Le Calvaire, d’Andrea Mentegna
« Le Calvaire » (1457) d’Andrea MENTEGNA (Musée du Louvre) est un chef d’œuvre de la renaissance qui peut nous aider à répondre à cette question. Nous n’utiliserons ici que le centre et la partie gauche du tableau.
Que voit-on ? Au centre, le Christ est crucifié. Il est tué. Le sang coule de son côté percé. Nul doute, l’homme est mort. Jésus vient de rendre son dernier souffle.
En arrière-plan, l’artiste a peint un immense rocher. Je pense à cet hymne que l’on chante à la prière du matin : « Rocher Nouveau d’où sort le fleuve de la vie, Tu es venu abreuver ceux qui croient en Toi… »
Par un effet de perspective astucieuse, le chemin qui descend de la ville et qui contourne le rocher semble prendre son origine dans la roche elle-même. C’est à croire que du rocher coule une sorte de rivière. Elle est sinueuse et elle s’élargit, tel le fleuve dont parle Ezéchiel dans sa vision du Temple (Ezéchiel 47,1-9.12). Et au premier plan, comme les premières gouttes de la rivière sortie du rocher, les saintes femmes. Il me semble que le peintre veut nous transmettre un message.
Le Rocher représente le cœur du Christ. Saint Jean raconte que du côté blessé du Christ a jailli du sang et de l’eau (Jean 20,34). Autrement dit, malgré la mort réelle de l’homme, l’Esprit poursuit son œuvre et donne vie à une communauté qui est l’Église. Au pied de la croix de Jésus, la communauté des croyants est naissante.
Cette communauté est éprouvée. Marie, Mère de l’Église, souffre de la mort de son fils.
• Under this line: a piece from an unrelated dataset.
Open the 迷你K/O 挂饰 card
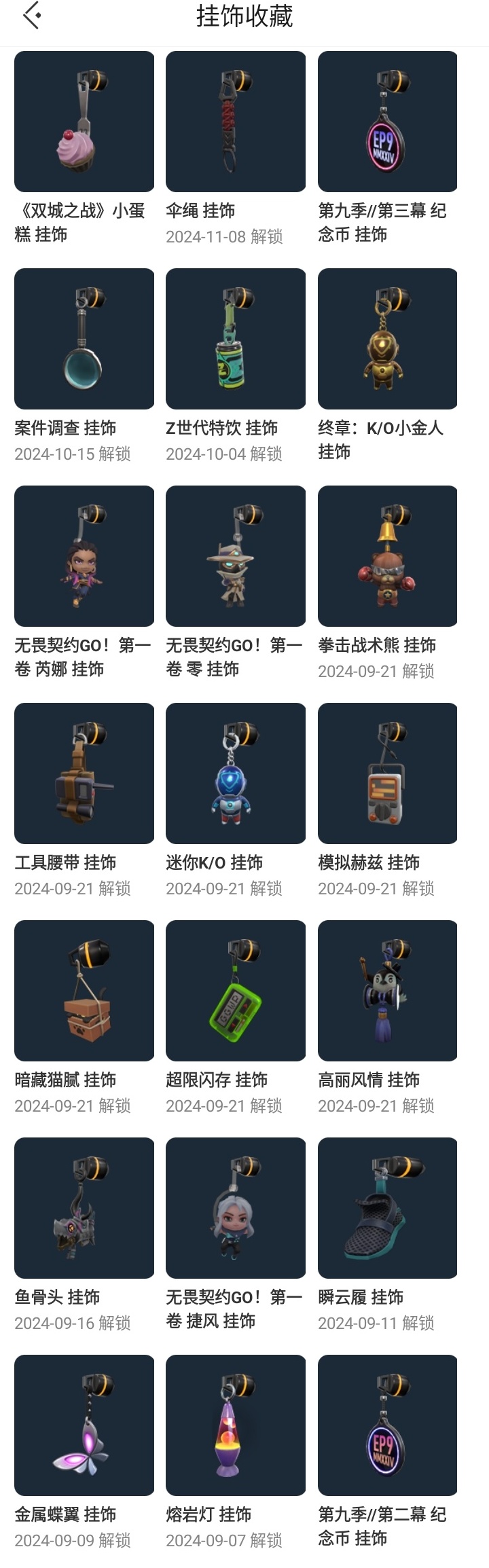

Mais la fraternité, l’entraide, le soutien de ses amies l’empêchent de tomber. Désormais, par l’amour reçu du Christ mort en croix, les hommes et les femmes reçoivent une force : l’Esprit-Saint. Grâce à Lui, ils peuvent se tenir debout, vaincre la mort. L’amour est plus fort que tout.
D’ailleurs, et encore par un effet de perspective, on dirait que le groupe des saintes femmes va bientôt sortir du tableau. Comme si il n’y avait plus de limite.
Derrière Le rocher, on découvre une ville : Jérusalem. La ville sainte semble toucher le ciel. Pourtant, nous le comprenons ici, la vraie ville sainte n’est plus entourée de remparts. Elle n’est plus fortifiée. La « Jérusalem céleste » est une communauté de personnes fragiles qui s’entraident et qui s’aiment.
Alors oui, Jésus qui est Dieu est mort sur la croix. Mais l’Esprit d’amour, l’Esprit Saint qui l’anime se transmet et donne naissance à l’Église, Corps du Christ. « Quand deux ou trois sont rassemblés, je suis au milieu d’eux » dit Jésus. Il dit aussi : « Je suis avec vous jusqu’à la fin des temps. » (Matthieu 28, 20).
En suggérant le don de l’Esprit, Mantegna montre que c’est justement sa mort qui témoigne combien Jésus est Dieu !
Père Xavier Lemblé, prêtre du diocèse d’Arras.